The modest furnishings were those most widely used in homes in Bologna during that era, such as the plain two-door cabinet that we glimpse in the twilight background, and the bed on the right.

Mary, wearing a high-necked austere dress, adorned only by a belt, is absorbed in reading a little book of prayers, until she is interrupted by the angel who delivers a lily.

Behind them, a gust of wind opens the window, through which the dove of the Holy Spirit enters.

Here the sacred is no longer the extraordinary event represented in Mannerist painting, but becomes a tangible and familiar experience, so close that in the background, beyond the open window, the faint but reassuring city of Bologna with its two towers is visible.

 

Also significant is the way that the gospel story is represented, with the Virgin and the Angel depicted as two humble children who seem to belong to the same social class as those children who meet in the Confraternity room.

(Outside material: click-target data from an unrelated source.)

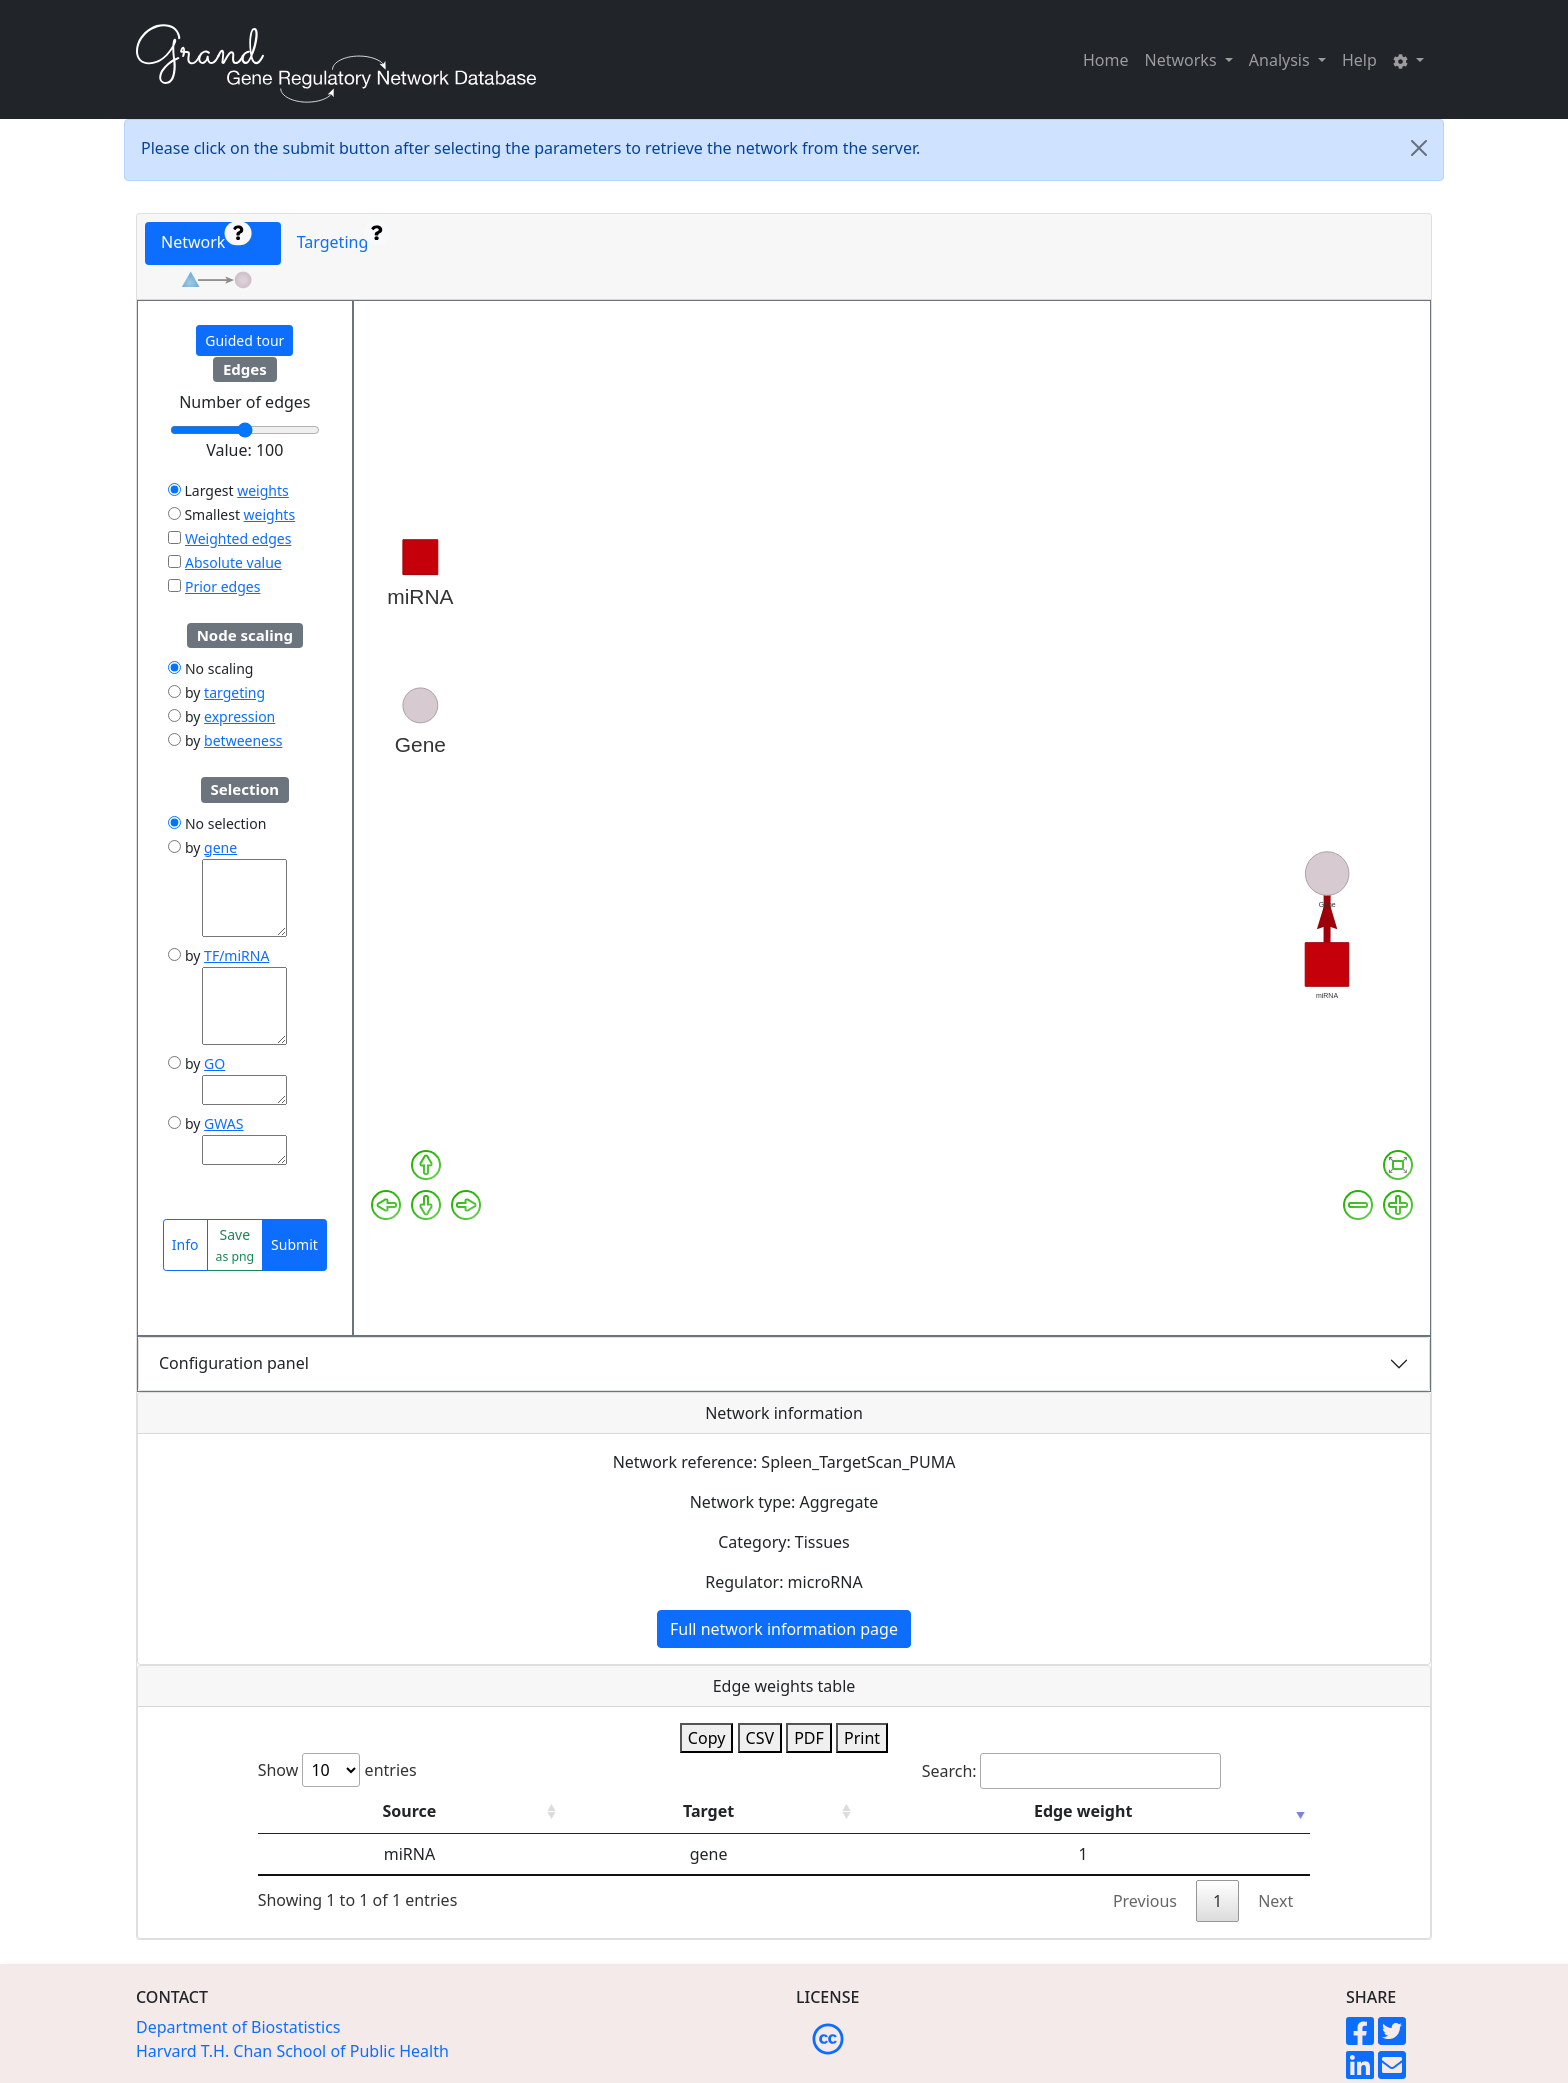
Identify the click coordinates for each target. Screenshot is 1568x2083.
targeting (234, 692)
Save (235, 1245)
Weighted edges (238, 538)
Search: (1071, 1771)
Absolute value (233, 562)
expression (239, 716)
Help (1359, 60)
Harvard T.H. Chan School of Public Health (292, 2051)
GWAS (223, 1123)
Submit (294, 1244)
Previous (1145, 1901)
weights (263, 490)
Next (1275, 1901)
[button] (1408, 60)
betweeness (243, 740)
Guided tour (244, 340)
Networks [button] (1183, 60)
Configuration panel (234, 1363)
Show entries (337, 1770)
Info (185, 1244)
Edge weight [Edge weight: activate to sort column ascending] (1083, 1811)
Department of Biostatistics (238, 2027)
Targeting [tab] (343, 237)
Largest (201, 490)
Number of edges (244, 402)
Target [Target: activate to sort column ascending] (708, 1811)
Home (1106, 60)
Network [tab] (206, 237)
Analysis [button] (1281, 60)
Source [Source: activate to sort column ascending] (410, 1811)
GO (214, 1063)
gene (220, 847)
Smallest (204, 514)
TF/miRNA (236, 955)
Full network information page (784, 1629)
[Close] (1419, 148)
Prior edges (222, 586)
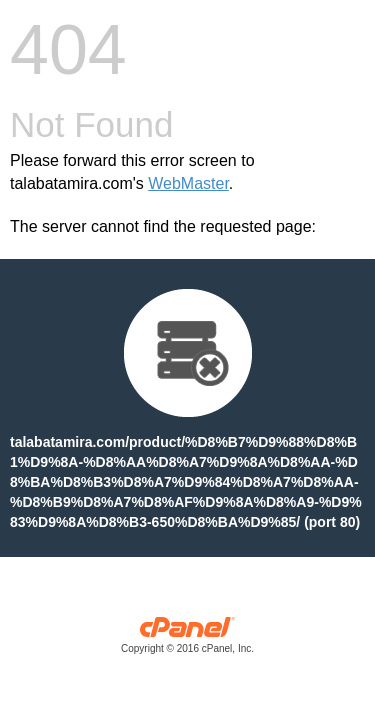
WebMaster (188, 183)
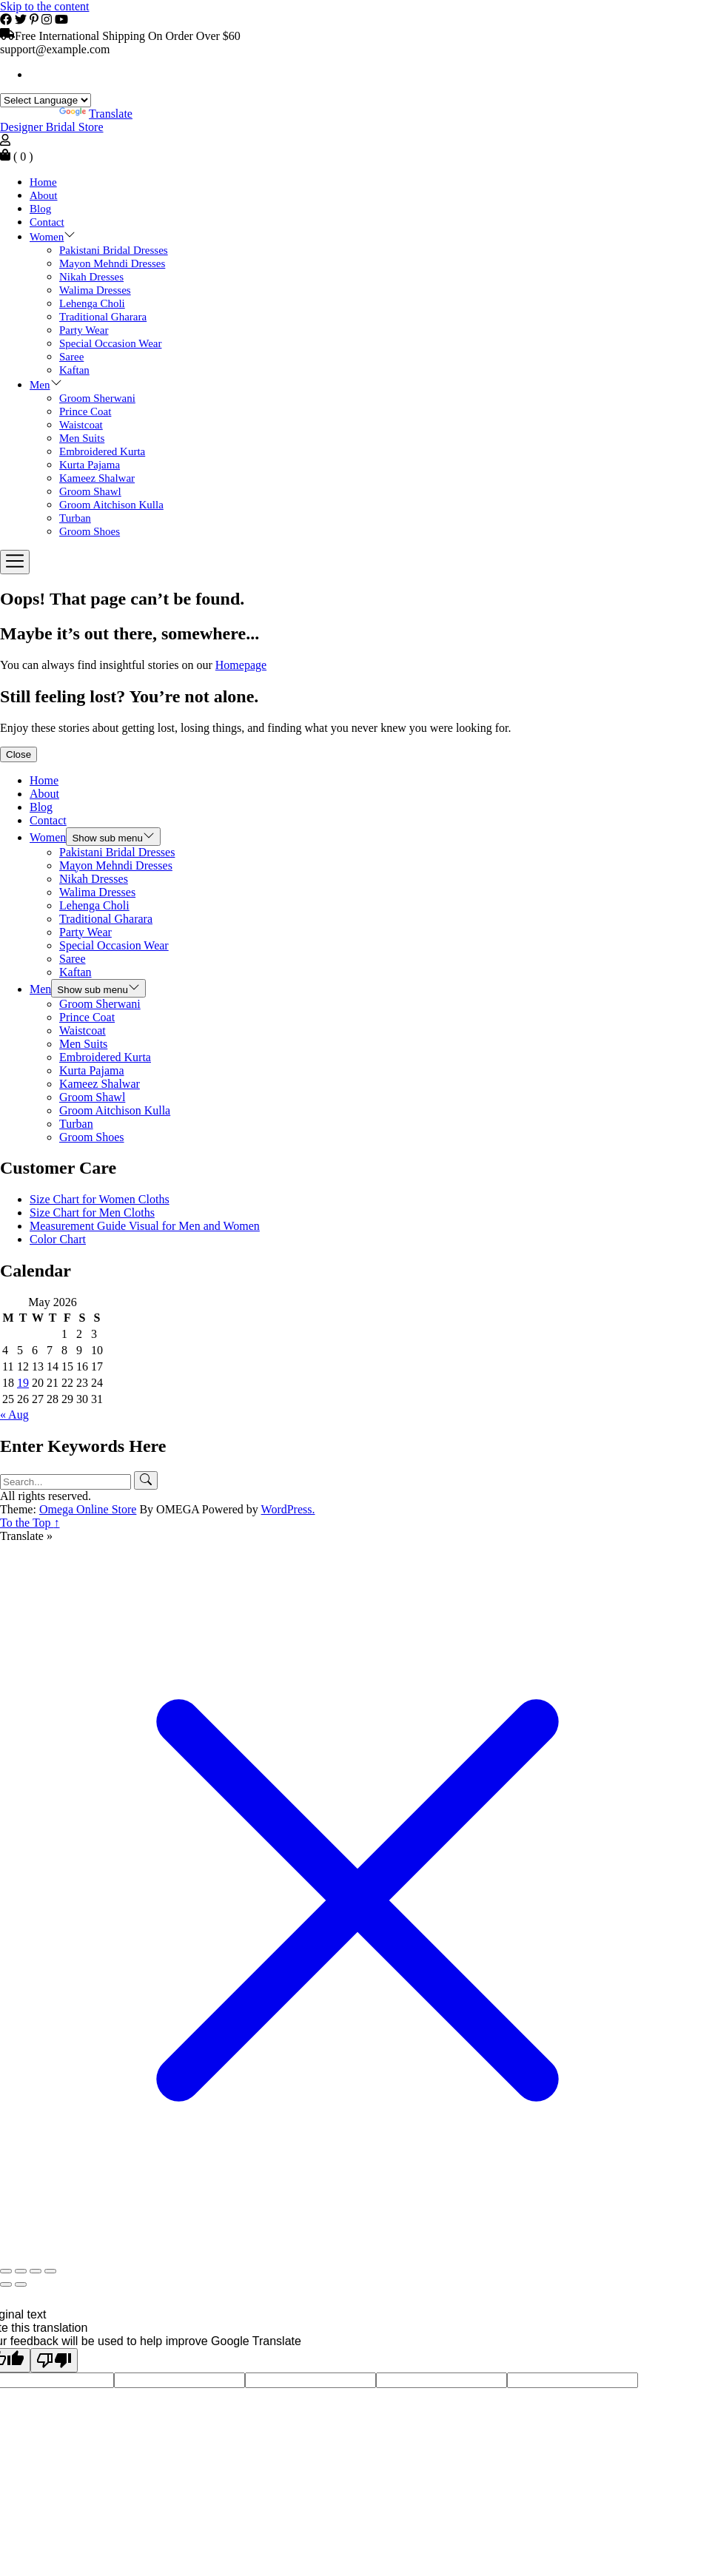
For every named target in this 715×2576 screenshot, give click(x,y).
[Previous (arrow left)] (6, 2284)
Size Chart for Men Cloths (92, 1212)
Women (47, 237)
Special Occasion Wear (110, 343)
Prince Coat (85, 411)
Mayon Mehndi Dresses (112, 263)
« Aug (14, 1414)
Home (43, 182)
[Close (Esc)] (50, 2271)
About (44, 195)
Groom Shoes (89, 531)
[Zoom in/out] (6, 2271)
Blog (40, 209)
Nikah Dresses (91, 277)
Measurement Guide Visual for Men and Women (145, 1226)
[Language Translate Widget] (45, 100)
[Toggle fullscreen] (21, 2271)
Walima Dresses (95, 290)
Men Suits (81, 438)
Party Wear (83, 330)
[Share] (35, 2271)
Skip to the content (44, 6)
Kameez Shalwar (97, 478)
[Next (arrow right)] (21, 2284)
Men (40, 385)
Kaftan (74, 370)
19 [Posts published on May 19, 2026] (23, 1382)
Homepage (240, 665)
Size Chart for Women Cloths (99, 1199)
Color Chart (58, 1239)
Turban (75, 518)
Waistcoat (81, 425)
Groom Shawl (90, 491)
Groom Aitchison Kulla (111, 505)
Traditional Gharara (103, 317)
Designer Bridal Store (52, 127)
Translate (95, 113)
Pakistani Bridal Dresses (113, 250)
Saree (71, 357)
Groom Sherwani (97, 398)
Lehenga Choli (92, 303)
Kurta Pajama (89, 465)
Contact (47, 222)
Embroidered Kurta (102, 451)
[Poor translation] (54, 2360)
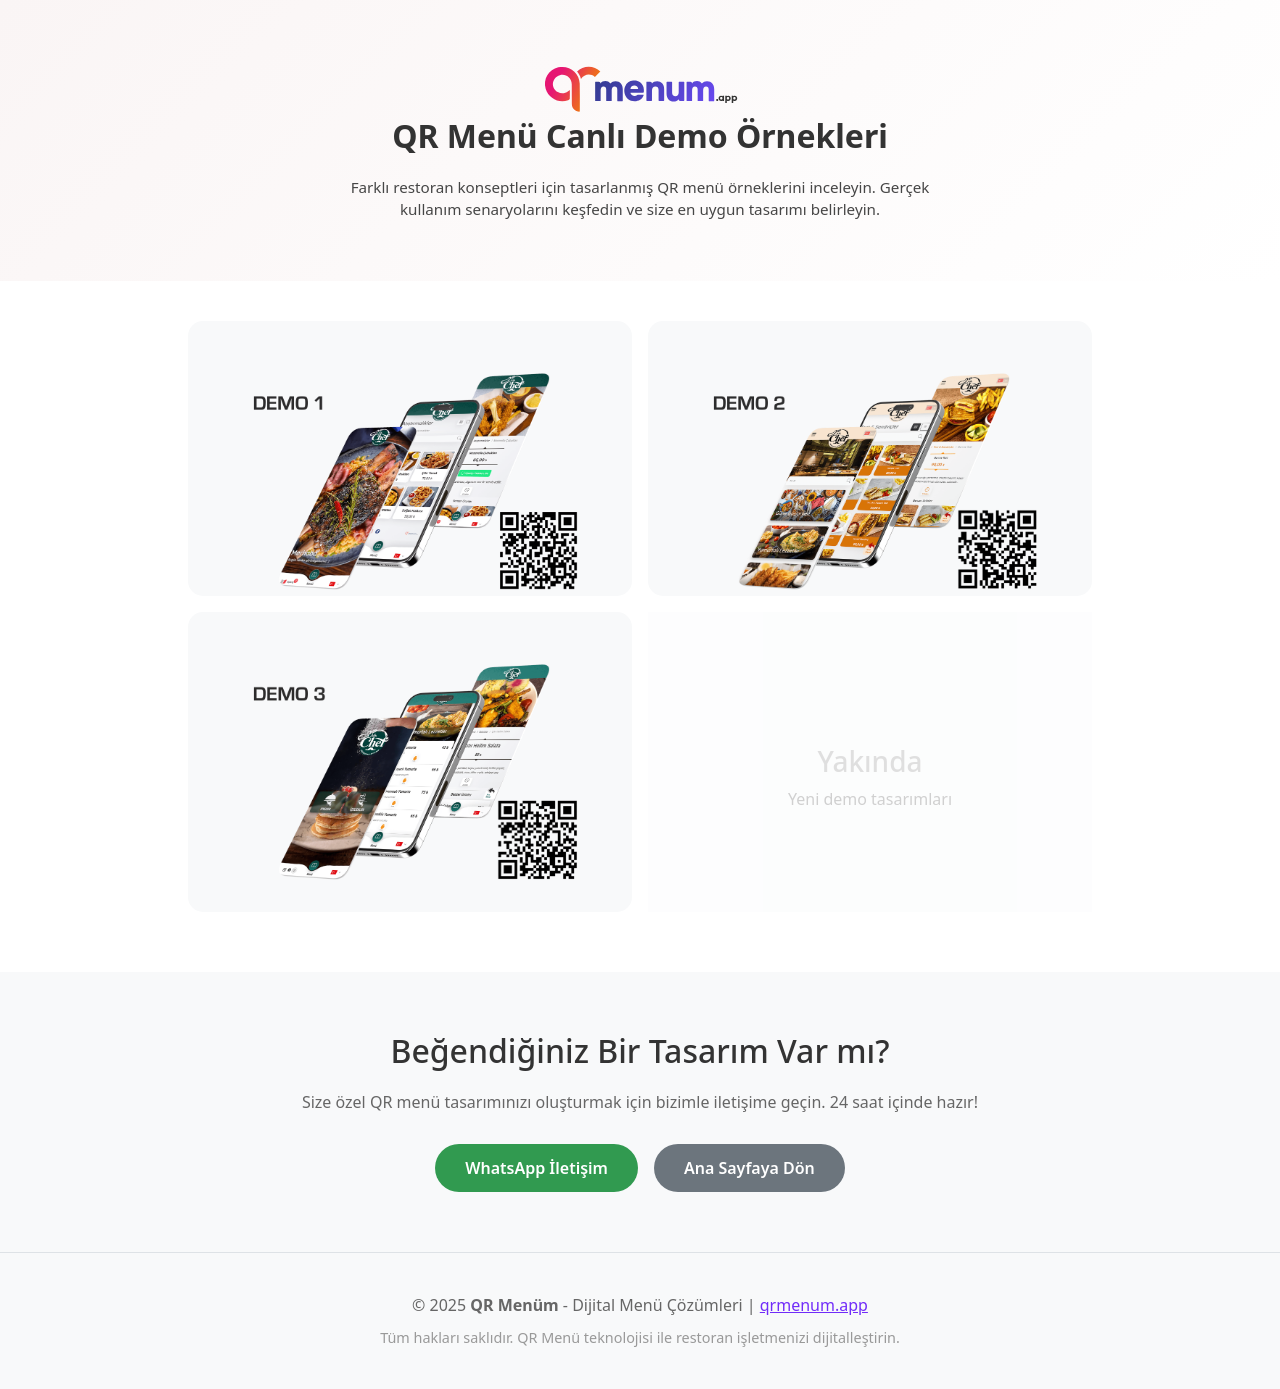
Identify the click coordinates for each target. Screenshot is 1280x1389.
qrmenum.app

The altarpiece with the Madonna, Child and Saints Francis, Dominic, and Magdalen is the first signed and dated by Ludovico Carracci, who made it for the Bargellini family of Bologna.

The family was tied to the late Pope, Gregory XIII, also Bolognese, through the relationship with the client, Cecilia Bargellini Boncompagni, here shown kneeling at the centre with her hands clasped, as a Carmelite nun.

The work originally stood on the altar of the Boncompagni Chapel in the church of Santi Filippo e Giacomo, on Via delle Lame, also known as “delle convertite”, named after the adjacent convent of the Carmelite Nuns.

Mary, seated on a high throne, adorned by the heraldic dragon of the pope's family, is portrayed as a humble queen, barefoot with a florid face, as she is being crowned by angels in flight; the view from beneath and looking upward makes it tangible and realistic.

The Madonna has her cheek against the Child's and watches us with a direct gaze. Jesus, restless in his mother's lap blesses, while, like a party, the angels sing to the sweet sound of the lute or scatter incense and flowers.

The faithful are called to participate in the event, thanks to the continuity between the painted space and the real world, obtained through the saints’ eloquent gestures.

St. Francis is deeply concentrated on contemplating the Virgin and Child. Saint Dominic, however, turns to the faithful and points out the mother and son to them with an emphatic gesture.

Mary Magdalen, the redeemed prostitute figure par excellence, isolated on the right, seems to be indicating to the Holy family the penitents in prayer beyond the borders of the painting. Her presence is a clear reference to the convent’s function as a charitable refuge for repentant prostitutes.

Justified in the same light is the presence of the holy water and holy water sprinkler at the feet of the Virgin, clear symbols of purification.

Despite the strong human characterization of the saints, like the heavily-lined face of St. Francis or the resolute gaze of St. Dominic, the only true portrait is that of the elderly Cecilia Bargellini Boncompagni, who commissioned the painting, and on whose profile the painter does not fail to record a small wart above her mouth. The sacred characters are offered to the observer in the most confidential and engaging manner, under a portico that alludes to those in the city, beyond which rise the familiar towers of Bologna.